Abuelos de sus predecesores

    Ciertas revoluciones, para sentir que lo son, requieren de un evangelio que aglutine a la feligresía. La cubana, mítico emblema latinoamericano de quienes creyeron en el socialismo por las buenas, tuvo el suyo, cuya cháchara estructuró la narrativa de un puñado de barbudos capaces de tomar el cielo por asalto. De modo que ya lo sabes, camarada, si tu empeño está en el apelativo revolucionario, pues tendrás que lanzarte a las aguas de un credo en cuyo altar, para empezar, luzca fuerte y rozagante el líder mesiánico sine qua non.
    Hugo Chávez, los hermanitos Castro, Daniel Ortega, Evo Morales o Nicolás Maduro, junto a la pléyade de delincuentes hechos con el mando en Venezuela, exprimieron el término revolución hasta trocarlo en lo que según ellos debe ser: mantra sagrado para quedarse en el poder.

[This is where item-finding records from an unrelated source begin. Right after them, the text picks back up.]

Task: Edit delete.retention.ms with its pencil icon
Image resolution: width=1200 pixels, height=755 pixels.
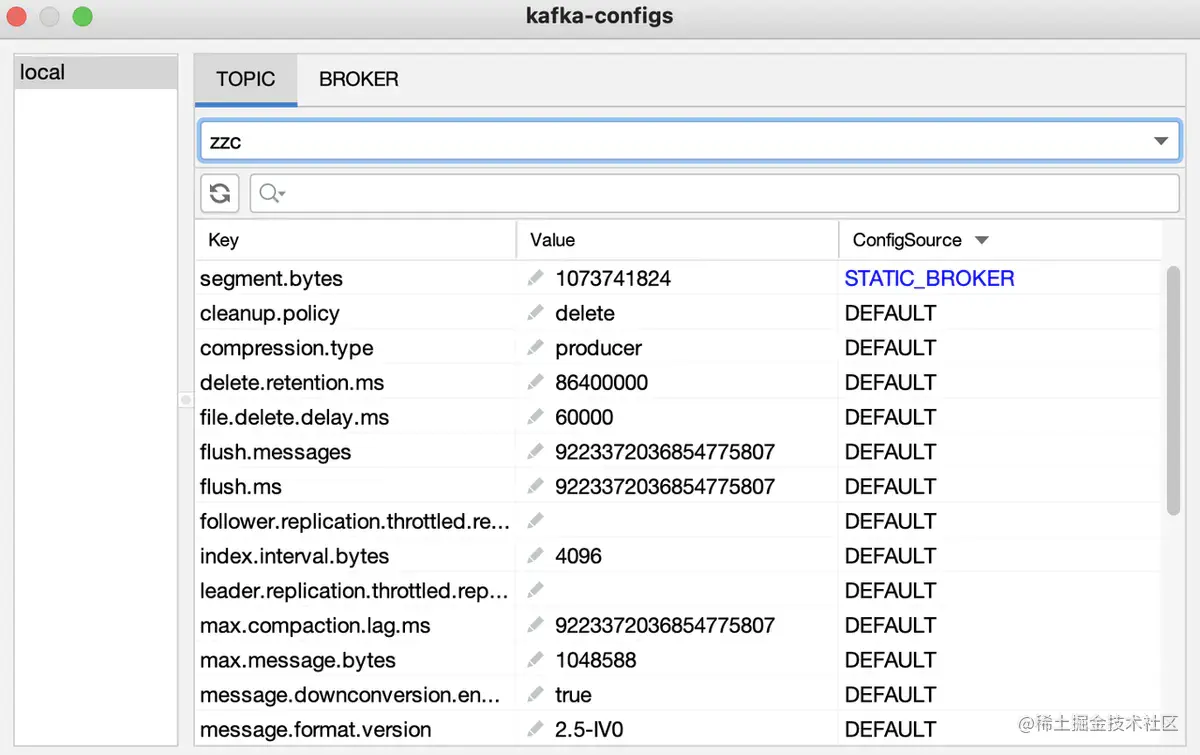Action: 536,382
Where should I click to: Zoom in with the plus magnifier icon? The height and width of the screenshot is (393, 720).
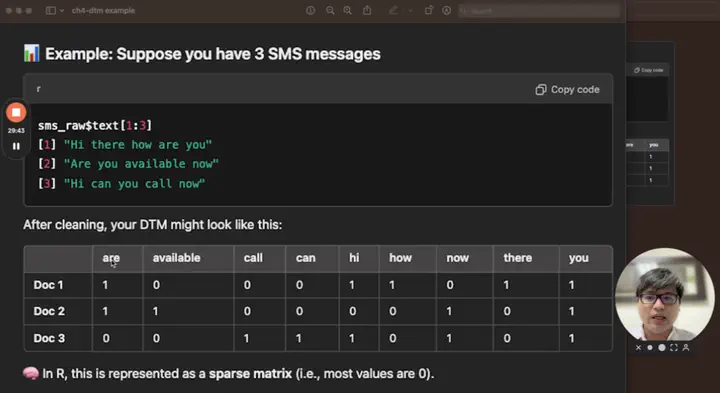[x=348, y=11]
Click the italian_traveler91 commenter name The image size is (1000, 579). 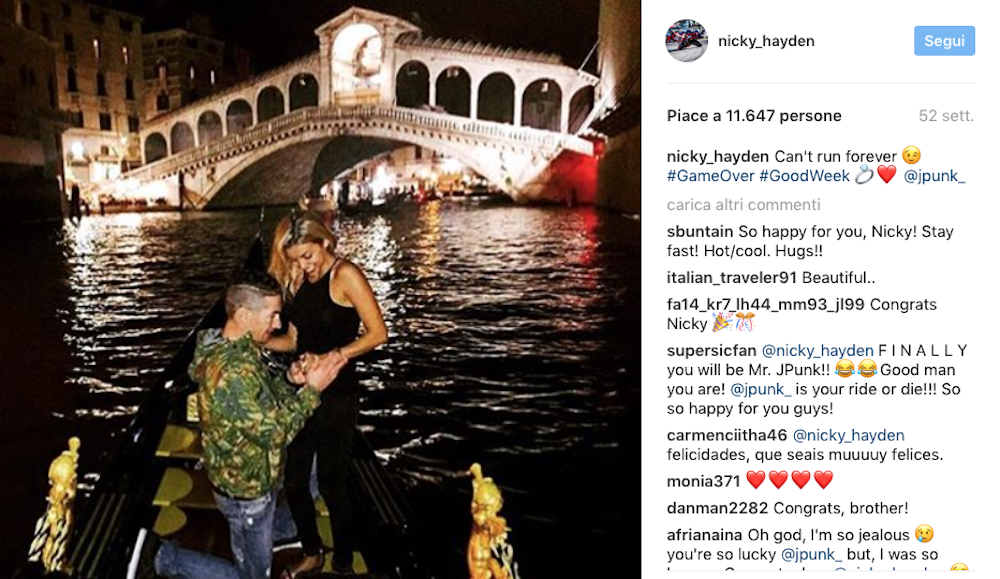[x=729, y=277]
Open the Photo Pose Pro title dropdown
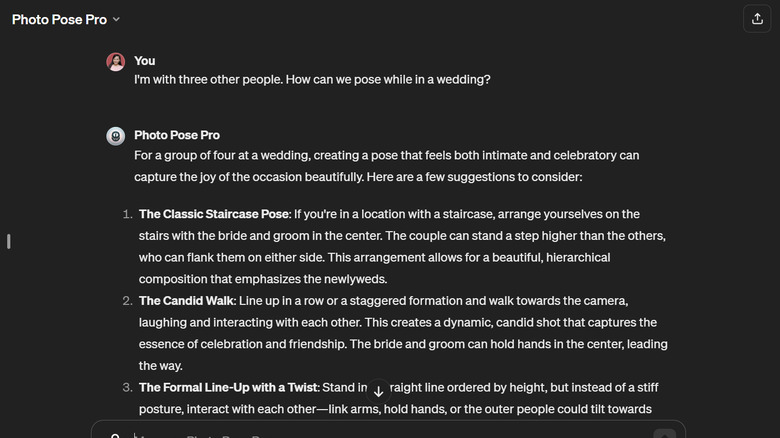This screenshot has height=438, width=780. click(x=60, y=19)
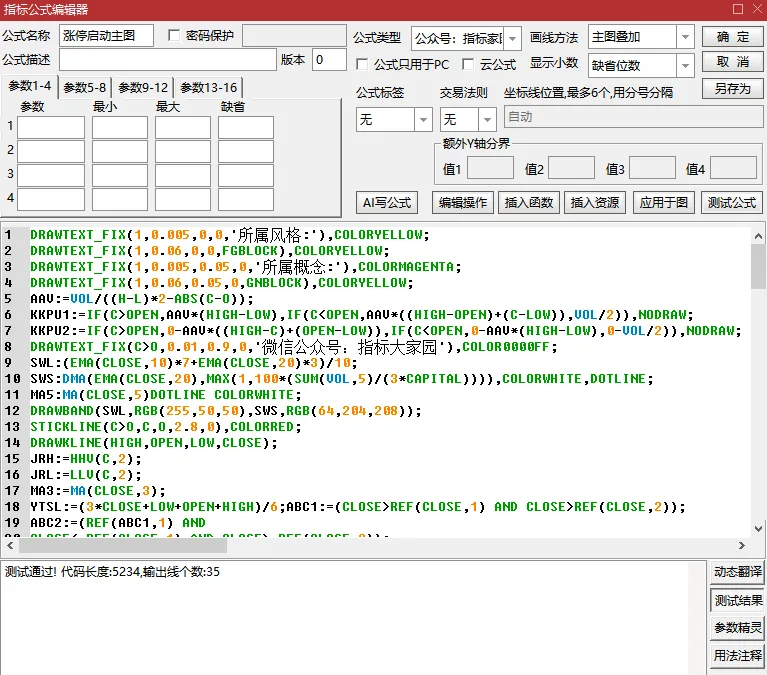Screen dimensions: 767x675
Task: Click the horizontal scrollbar right arrow
Action: [x=742, y=545]
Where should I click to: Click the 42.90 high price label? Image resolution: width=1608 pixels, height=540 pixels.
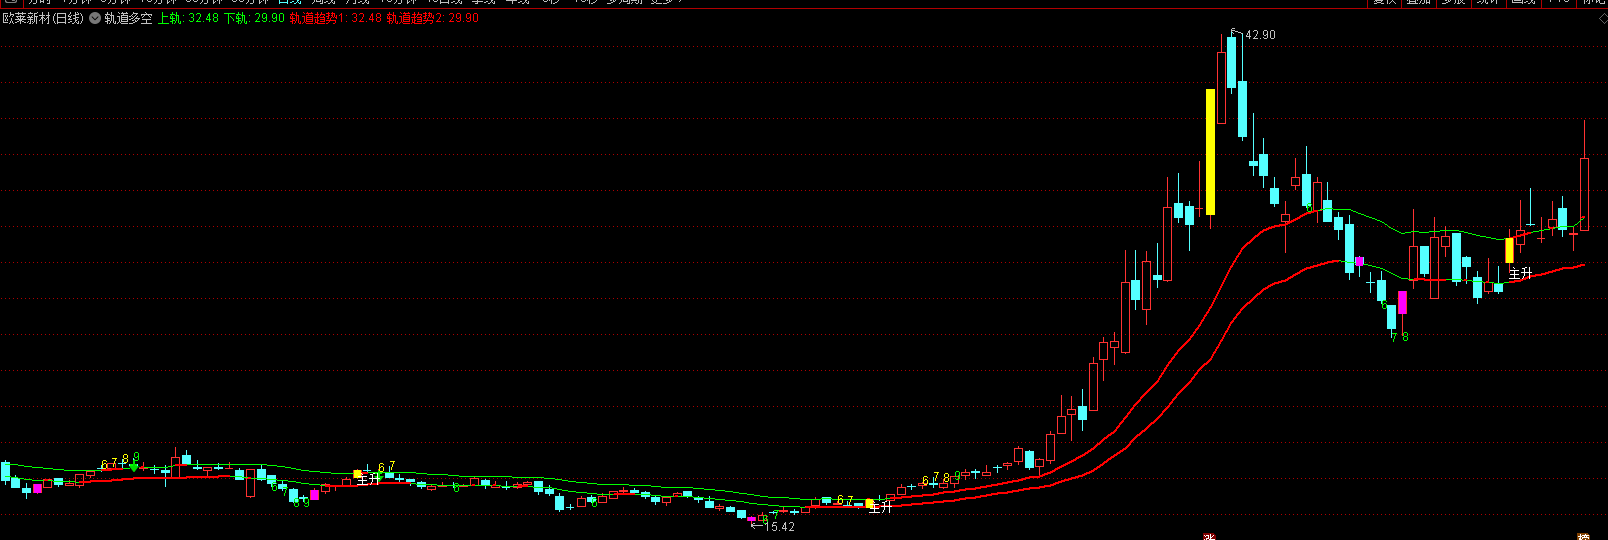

Si la ideología de los iluminados tiene a la verdad, a la razón, a la justicia y a la historia comiendo en la mano abierta, y si éstas, para más señas, chapotean entre la baba de los Castro, los cuentos chinos de Ortega o la ignorancia de Maduro, entonces nada, es mejor para todos  -y cuando esta gente dice todos se refiere al universo-  que continúen gobernando. Hasta que el cuerpo aguante. Porque a la vuelta de la esquina o en diez, veinte, cuarenta o sesenta años, qué más da, se alcanzará la felicidad, se albergará al hombre nuevo, cuyos prototipos saltan ya a la vista en la inspiradora humanidad de un Pedro Carreño, un Diosdado o una Varela. Adiós desigualdades, adiós explotación, adiós capitalismo, hola comunismo. Mientras tanto uh, ah, Maduro no se va. Y así.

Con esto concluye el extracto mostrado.